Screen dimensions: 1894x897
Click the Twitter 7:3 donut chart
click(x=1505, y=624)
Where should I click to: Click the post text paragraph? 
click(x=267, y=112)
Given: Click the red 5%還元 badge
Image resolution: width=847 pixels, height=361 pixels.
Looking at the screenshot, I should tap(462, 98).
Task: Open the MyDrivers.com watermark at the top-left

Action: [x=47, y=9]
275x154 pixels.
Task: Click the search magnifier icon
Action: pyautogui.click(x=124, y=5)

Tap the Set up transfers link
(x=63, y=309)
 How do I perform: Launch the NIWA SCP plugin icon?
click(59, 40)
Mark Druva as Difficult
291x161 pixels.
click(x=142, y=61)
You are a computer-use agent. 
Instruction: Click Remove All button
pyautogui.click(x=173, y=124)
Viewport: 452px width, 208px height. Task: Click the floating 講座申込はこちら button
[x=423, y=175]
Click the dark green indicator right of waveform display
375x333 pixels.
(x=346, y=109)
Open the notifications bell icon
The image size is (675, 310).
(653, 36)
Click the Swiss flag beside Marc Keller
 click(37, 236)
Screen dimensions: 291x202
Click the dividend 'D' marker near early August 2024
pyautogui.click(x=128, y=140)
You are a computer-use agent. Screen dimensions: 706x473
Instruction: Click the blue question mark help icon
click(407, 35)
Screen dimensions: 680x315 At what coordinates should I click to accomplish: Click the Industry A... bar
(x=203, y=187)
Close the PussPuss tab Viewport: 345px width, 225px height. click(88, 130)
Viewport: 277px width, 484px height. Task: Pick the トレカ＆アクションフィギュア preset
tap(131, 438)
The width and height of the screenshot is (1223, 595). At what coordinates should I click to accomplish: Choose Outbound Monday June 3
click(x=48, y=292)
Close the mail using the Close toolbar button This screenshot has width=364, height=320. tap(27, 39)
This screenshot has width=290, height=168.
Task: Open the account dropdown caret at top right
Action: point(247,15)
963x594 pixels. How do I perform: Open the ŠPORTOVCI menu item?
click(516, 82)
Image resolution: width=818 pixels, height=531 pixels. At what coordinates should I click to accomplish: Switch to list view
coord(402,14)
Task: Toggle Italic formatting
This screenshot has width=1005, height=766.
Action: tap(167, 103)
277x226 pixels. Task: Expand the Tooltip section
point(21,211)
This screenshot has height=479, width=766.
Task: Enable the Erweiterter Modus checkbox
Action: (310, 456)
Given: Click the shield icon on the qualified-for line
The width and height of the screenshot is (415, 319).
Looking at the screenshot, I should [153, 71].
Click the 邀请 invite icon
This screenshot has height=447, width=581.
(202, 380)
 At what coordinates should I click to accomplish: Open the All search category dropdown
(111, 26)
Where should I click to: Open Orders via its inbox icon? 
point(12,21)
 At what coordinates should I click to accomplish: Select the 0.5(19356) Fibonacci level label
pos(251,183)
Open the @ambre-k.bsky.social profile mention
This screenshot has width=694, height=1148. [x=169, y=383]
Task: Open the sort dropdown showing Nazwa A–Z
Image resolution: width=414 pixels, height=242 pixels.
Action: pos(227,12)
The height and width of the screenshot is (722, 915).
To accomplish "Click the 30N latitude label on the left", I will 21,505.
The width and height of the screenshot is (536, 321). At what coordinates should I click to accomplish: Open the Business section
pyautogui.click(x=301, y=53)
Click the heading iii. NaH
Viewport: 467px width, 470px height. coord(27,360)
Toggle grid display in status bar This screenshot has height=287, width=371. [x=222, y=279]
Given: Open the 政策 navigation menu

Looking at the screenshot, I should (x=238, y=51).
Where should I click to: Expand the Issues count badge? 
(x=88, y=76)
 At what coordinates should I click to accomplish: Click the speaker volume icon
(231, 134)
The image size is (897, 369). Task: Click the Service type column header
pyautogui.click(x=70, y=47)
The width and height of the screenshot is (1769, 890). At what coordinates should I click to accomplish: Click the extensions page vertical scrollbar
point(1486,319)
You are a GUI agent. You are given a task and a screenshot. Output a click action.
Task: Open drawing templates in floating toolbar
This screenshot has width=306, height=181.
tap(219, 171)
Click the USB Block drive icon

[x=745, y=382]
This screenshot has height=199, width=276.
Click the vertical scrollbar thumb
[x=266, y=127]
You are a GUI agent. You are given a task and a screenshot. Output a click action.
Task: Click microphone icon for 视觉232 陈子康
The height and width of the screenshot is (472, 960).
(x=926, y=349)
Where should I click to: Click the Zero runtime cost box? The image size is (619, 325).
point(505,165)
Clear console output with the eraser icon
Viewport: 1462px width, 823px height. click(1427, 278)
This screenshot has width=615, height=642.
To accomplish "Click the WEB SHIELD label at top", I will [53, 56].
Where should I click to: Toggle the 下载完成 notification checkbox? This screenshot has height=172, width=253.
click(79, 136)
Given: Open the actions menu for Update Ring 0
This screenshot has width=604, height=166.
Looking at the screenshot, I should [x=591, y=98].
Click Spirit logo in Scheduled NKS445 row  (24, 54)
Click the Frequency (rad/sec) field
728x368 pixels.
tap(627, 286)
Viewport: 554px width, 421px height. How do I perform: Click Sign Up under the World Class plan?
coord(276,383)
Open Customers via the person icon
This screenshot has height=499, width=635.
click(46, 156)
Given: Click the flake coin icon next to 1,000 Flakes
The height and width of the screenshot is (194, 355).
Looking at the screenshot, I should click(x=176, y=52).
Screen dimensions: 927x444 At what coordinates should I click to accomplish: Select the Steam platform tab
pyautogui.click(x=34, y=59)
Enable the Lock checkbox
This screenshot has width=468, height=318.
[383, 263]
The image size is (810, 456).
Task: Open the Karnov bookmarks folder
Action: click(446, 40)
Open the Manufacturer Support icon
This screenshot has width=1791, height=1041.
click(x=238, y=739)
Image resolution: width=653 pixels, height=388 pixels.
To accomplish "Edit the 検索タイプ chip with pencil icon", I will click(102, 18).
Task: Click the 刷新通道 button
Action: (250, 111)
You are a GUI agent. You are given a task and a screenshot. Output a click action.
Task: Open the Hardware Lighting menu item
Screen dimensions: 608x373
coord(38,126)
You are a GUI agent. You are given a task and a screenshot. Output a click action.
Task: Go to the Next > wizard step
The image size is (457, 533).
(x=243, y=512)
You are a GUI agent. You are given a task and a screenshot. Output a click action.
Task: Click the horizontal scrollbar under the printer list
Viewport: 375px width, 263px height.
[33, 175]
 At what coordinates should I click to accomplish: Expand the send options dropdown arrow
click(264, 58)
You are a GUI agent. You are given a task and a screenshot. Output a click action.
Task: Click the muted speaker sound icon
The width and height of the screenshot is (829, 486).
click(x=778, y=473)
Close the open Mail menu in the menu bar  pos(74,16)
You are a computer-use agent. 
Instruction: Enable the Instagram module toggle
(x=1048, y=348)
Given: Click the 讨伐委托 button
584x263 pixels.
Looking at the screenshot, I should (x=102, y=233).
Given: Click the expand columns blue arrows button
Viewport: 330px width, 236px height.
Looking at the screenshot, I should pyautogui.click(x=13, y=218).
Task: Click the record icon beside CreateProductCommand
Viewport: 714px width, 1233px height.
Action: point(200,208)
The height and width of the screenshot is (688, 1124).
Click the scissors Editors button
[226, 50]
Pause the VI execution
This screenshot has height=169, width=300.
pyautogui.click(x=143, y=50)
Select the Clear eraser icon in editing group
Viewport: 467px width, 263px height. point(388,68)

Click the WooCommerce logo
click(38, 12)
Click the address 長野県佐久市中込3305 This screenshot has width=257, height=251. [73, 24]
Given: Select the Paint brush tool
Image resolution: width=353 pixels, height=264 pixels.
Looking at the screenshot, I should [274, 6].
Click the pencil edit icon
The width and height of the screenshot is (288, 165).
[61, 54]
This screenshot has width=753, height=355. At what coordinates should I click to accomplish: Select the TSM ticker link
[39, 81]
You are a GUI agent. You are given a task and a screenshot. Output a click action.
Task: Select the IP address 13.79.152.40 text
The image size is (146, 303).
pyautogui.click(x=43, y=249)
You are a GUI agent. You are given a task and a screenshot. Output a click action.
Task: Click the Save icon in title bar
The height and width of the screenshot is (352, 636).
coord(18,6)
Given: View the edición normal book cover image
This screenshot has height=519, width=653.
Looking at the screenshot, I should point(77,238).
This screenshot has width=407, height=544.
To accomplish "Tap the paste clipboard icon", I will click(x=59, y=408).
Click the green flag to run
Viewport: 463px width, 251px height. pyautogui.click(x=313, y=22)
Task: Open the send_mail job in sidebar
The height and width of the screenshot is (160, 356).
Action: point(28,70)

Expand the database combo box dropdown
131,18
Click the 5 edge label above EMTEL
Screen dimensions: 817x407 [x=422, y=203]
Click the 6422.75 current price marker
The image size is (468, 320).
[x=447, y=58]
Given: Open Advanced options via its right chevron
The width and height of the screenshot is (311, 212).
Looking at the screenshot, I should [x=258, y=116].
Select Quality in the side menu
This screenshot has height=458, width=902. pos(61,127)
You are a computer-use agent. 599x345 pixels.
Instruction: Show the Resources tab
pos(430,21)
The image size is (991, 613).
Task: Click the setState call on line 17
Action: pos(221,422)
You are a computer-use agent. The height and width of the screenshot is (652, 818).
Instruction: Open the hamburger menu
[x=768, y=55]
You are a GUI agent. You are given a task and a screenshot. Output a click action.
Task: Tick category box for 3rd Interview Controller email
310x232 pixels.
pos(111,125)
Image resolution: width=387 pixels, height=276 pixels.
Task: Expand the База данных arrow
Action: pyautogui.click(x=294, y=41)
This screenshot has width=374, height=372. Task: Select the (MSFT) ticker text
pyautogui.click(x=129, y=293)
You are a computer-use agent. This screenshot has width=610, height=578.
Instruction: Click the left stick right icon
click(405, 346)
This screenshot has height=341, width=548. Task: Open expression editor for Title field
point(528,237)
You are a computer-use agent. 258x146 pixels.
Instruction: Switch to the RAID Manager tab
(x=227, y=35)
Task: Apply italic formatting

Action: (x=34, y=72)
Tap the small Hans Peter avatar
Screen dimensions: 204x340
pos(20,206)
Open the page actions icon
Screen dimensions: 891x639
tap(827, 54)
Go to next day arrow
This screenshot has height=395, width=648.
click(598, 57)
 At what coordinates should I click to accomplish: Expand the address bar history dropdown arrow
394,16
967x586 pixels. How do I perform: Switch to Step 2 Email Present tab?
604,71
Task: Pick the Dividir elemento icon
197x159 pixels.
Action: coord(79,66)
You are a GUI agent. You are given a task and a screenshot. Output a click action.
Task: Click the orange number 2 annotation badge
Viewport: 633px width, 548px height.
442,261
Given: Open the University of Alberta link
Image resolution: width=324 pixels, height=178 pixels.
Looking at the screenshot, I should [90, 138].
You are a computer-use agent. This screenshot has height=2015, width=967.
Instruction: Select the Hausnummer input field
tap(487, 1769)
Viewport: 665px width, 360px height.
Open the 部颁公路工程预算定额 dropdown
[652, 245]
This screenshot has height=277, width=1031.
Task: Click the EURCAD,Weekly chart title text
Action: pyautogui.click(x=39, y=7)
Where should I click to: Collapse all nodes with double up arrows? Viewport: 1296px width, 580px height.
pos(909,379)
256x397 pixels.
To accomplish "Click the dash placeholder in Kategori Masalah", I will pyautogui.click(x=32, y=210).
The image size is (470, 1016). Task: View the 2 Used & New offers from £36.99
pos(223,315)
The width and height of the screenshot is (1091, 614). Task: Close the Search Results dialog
○ ○ ○
About this exercise »
Each line of the records that holds the word "computer" should be copied out.

Exercise response »
You are a computer-use agent. 
You are a computer-use agent. Screen dimensions: 706x473
You are a computer-use agent. 
You are a computer-use agent. 599x345 pixels.
You are a computer-use agent. The height and width of the screenshot is (652, 818).
You are a computer-use agent. This screenshot has width=610, height=578.
You are a computer-use agent. 258x146 pixels.
You are a computer-use agent. This screenshot has height=2015, width=967.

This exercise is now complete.